A registry is an organized system for data collection that allows for improved patient function evaluation and the storage, accessibility, and comparability of clinically relevant information and patient measures. From a clinician’s perspective, this means he or she now has access to data based on large numbers of patients on any given diagnosis. This data can help him or her understand the diagnosis and treat patients more effectively. According to Gliklich and Dreyer from the Agency for Healthcare Research Quality (AHRQ) in 2007:

Patient registries are organized systems that collect data for scientific, clinical, or policy purposes. Registries are a valuable complement to randomized controlled trials in determining real-world outcomes in the practice of medicine. They do not generally have restrictive inclusion or exclusion criteria, nor do they specify what therapy the health care provider must adhere to. They can be used to evaluate outcomes for diverse purposes ranging from the natural history of a disease, to the safety of drugs or devices, to the real-world effectiveness of therapies.3

Ideally, patient data collection is synthetic to the clinical process, meaning it should be gathered in real time by health care providers during treatment. Once entered into an electronic medical record system, the data immediately becomes available in the registry for treatment, reference, and archiving purposes. Contrast the immediacy of available information in a patient registry with the slow, oftentimes multiyear delay-to-industry and associated expense of randomized controlled trials and the benefits of a patient registry become exceedingly obvious. Consequently, registry datasets are constantly growing and therefore provide constantly improved information, which is available for a wide variety of custom analyses by physician, payer, or referral source—or any combination thereof.

In other words, physicians, physician organizations, or referral sources can now make determinations based on large amounts of data in regard to the extent to which clinicians are treating a patient in accordance with evidence-based guidelines.
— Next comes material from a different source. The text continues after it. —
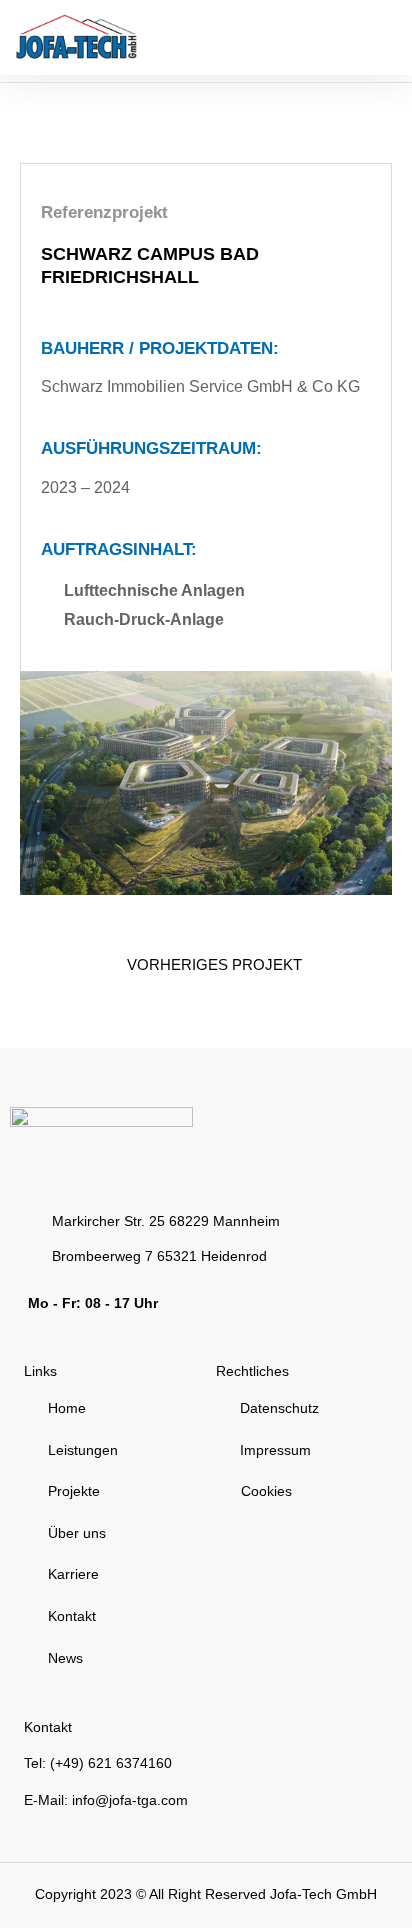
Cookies (266, 1491)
Similarly, payers can access information on how treatment, procedures, or medical devices are actually used and their efficacy in varying patient populations, which could be valuable for defining coverage policies.2

The use of registries enhances patient care and clinical knowledge, not only by improving patient outcomes and allowing for creation of actionable insights, but also by providing a platform for intelligence-sharing and collaboration with other scientists, research institutions, and physicians.

Outcome Registry Leaders

Numerous health care and medical associations have taken leading roles in developing outcomes registries, including the Society of Thoracic Surgeons, the American Association of Orthopaedic Surgeons (AAOS), the American Physical Therapy Association (APTA), and ATI Physical Therapy (ATI). Collaborations between registries allows for more vigorous benchmarking opportunities and for collaborative sharing of non-Protected Health Information (PHI) among research institutions and governmental agencies, along with universities and medical schools.
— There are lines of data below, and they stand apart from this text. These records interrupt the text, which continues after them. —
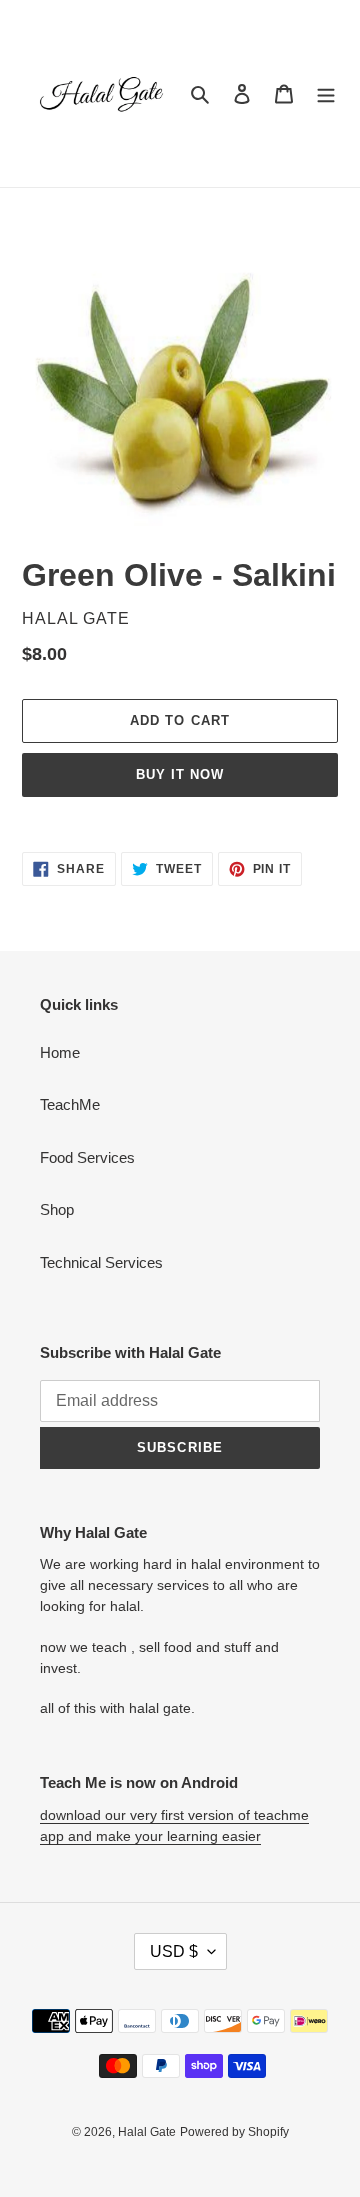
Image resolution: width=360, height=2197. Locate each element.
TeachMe (70, 1104)
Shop (57, 1209)
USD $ (174, 1951)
The APTA announced its plan to develop a patient outcomes registry in mid-2014, envisioning a full launch of the project in 2015. Using a “hub-and-spoke” data collection method, their Physical Therapy Outcomes Registry gathers information from many different sources (the spokes) and archives it in a centralized location (the hub). In an effort to have a comprehensive dataset, the APTA is partnering with other organizations.4

Along with other organizations, the AAOS collaboratively supports the American Joint Replacement Registry (AJRR), which focuses specifically on hip and knee implants. These are timely diagnoses to concentrate on due to the increase in surgeries from the baby boomer generation. In 2011, the pilot program gathered data on over 3,600 total joint arthroplasty procedures. Just one year later, that number had grown to 30,000.5 By the end of 2013, it had jumped once again to 70,000. The AJRR reported that after registry initiation and best practice identification, joint registries like their own have shown up to a 50 percent decrease in revision rates. They also reported that with a nationwide 2 percent decrease in revision rates, Medicare could save over $65 million.6

One of the most notable orthopedic registries was conceived by David Ayers, MD, chair and professor of Orthopedics and Physical Rehabilitation and the director of the Musculoskeletal Center of Excellence at UMass Medical School; it is called Function and Outcomes Research for Comparative Effectiveness in Total Joint Replacement (FORCE-TJR). This registry is comprised of knee and hip replacement patient outcomes data collected from 30,000 surgeries by 150 surgeons at 70 hospitals in 24 states. Now that the FORCE-TJR has seen participation rate success, its founders are starting to address more nuanced issues like how to use the reporting to improve health care, and what type of information is palatable for the general public.7

Recently presented and published findings from FORCE-TJR describe obesity as the cause of younger aged patients requiring joint replacement procedures,8 as well as using clinical outcomes as warning signs for device failures.9 It is thus reasonable to suspect the broader findings of such quasi-epidemiological work will be scalable and useful in policy development, patient safety, treatment efficacy, and in informing clinical practice.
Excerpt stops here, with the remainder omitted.